WRITTEN INSTRUCTION: Convert the lines from the start of the records through the line containing "Action: click(413, 662)" into a JSON list of strings, one string per line, with blank lines left out. Leave the pictures out of the answer.

Entries on finding words and elements:
------------
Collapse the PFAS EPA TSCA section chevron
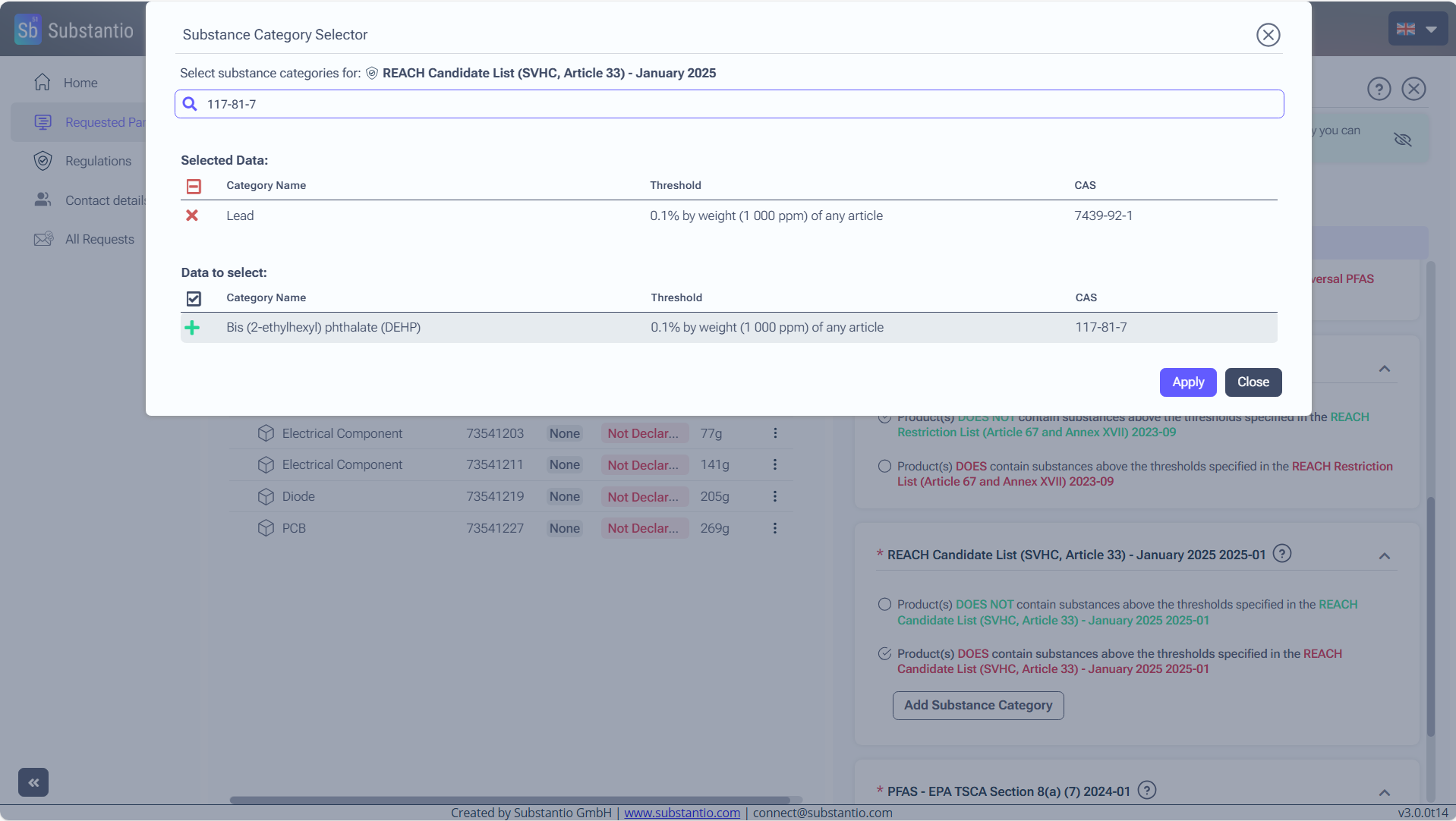 [1385, 793]
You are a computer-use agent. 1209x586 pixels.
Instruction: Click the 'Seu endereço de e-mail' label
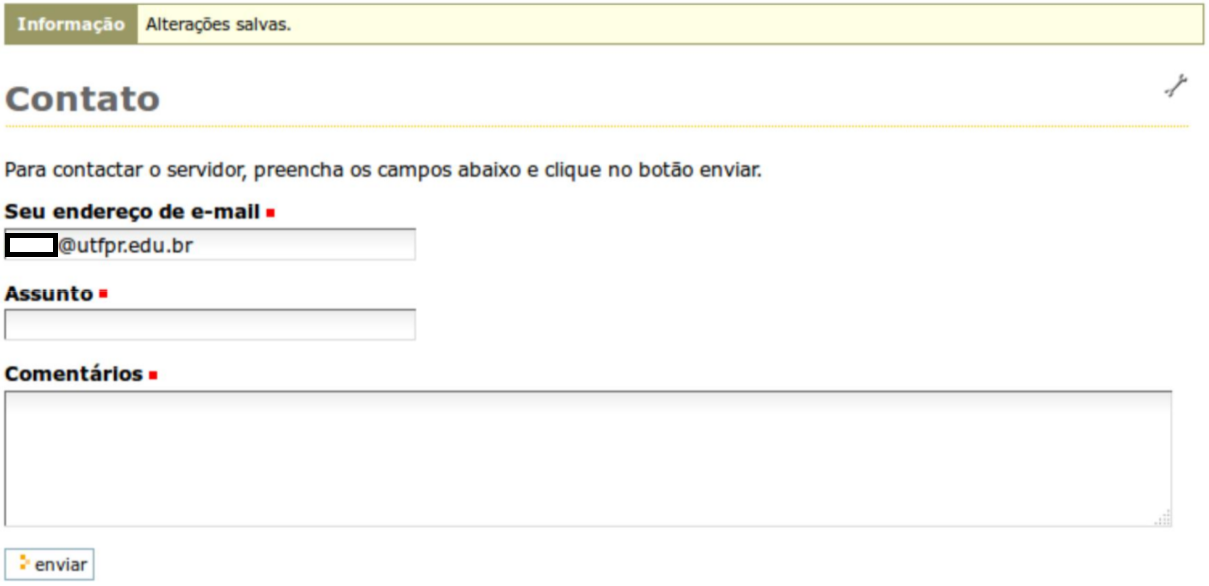tap(132, 212)
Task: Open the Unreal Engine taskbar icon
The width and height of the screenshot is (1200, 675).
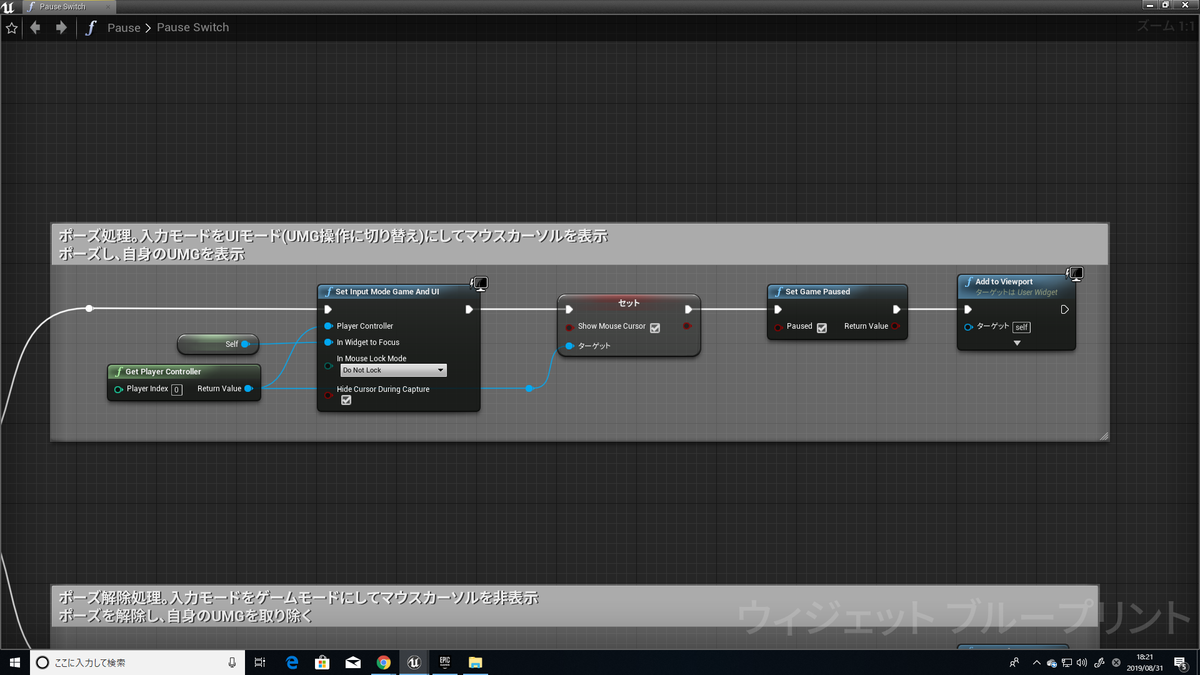Action: click(413, 662)
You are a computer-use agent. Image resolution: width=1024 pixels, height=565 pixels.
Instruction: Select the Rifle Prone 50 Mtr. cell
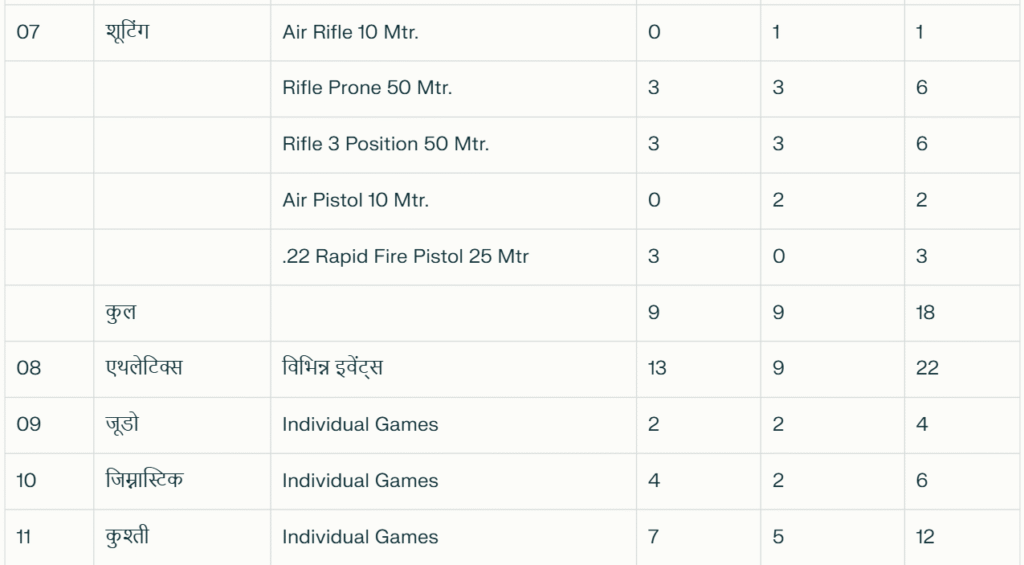(x=367, y=88)
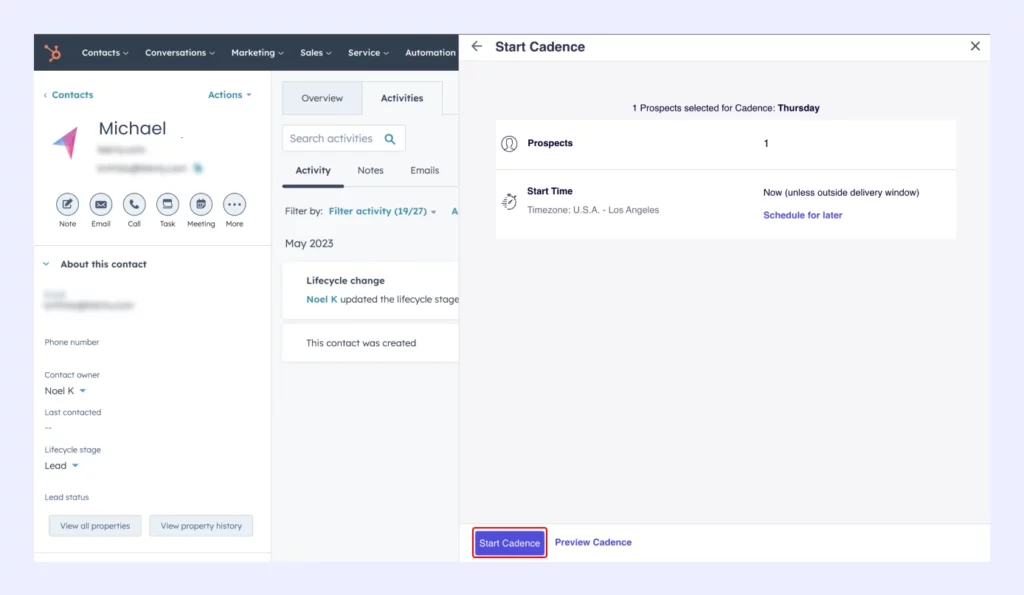Viewport: 1024px width, 595px height.
Task: Open the Contact owner Noel K dropdown
Action: pyautogui.click(x=65, y=391)
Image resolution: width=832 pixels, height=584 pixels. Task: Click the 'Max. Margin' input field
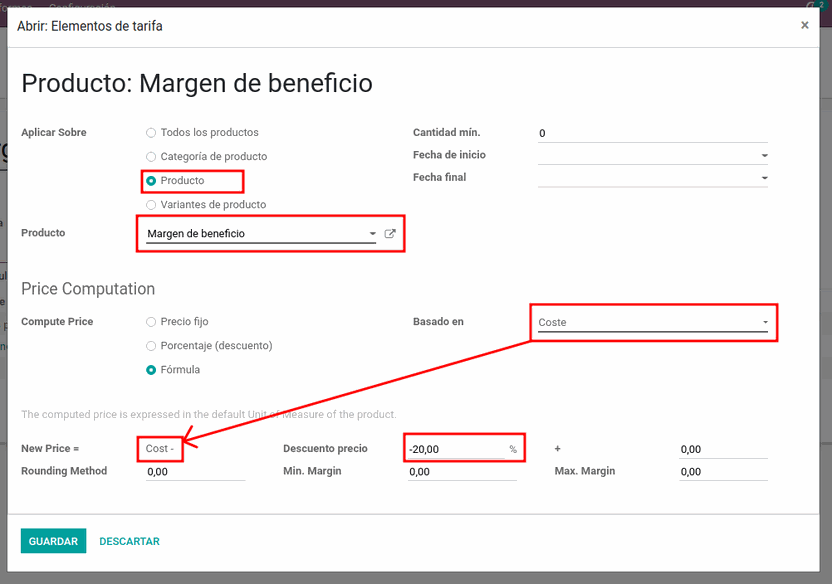pyautogui.click(x=722, y=472)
------------
COMPLETE ANSWER:
[
  "Collapse the PFAS EPA TSCA section chevron",
  " [1385, 793]",
  "You are a computer-use agent. 1209x586 pixels.",
  "Instruction: Click the 'Seu endereço de e-mail' label",
  "tap(132, 212)",
  "Task: Open the Unreal Engine taskbar icon",
  "The width and height of the screenshot is (1200, 675).",
  "Action: click(413, 662)"
]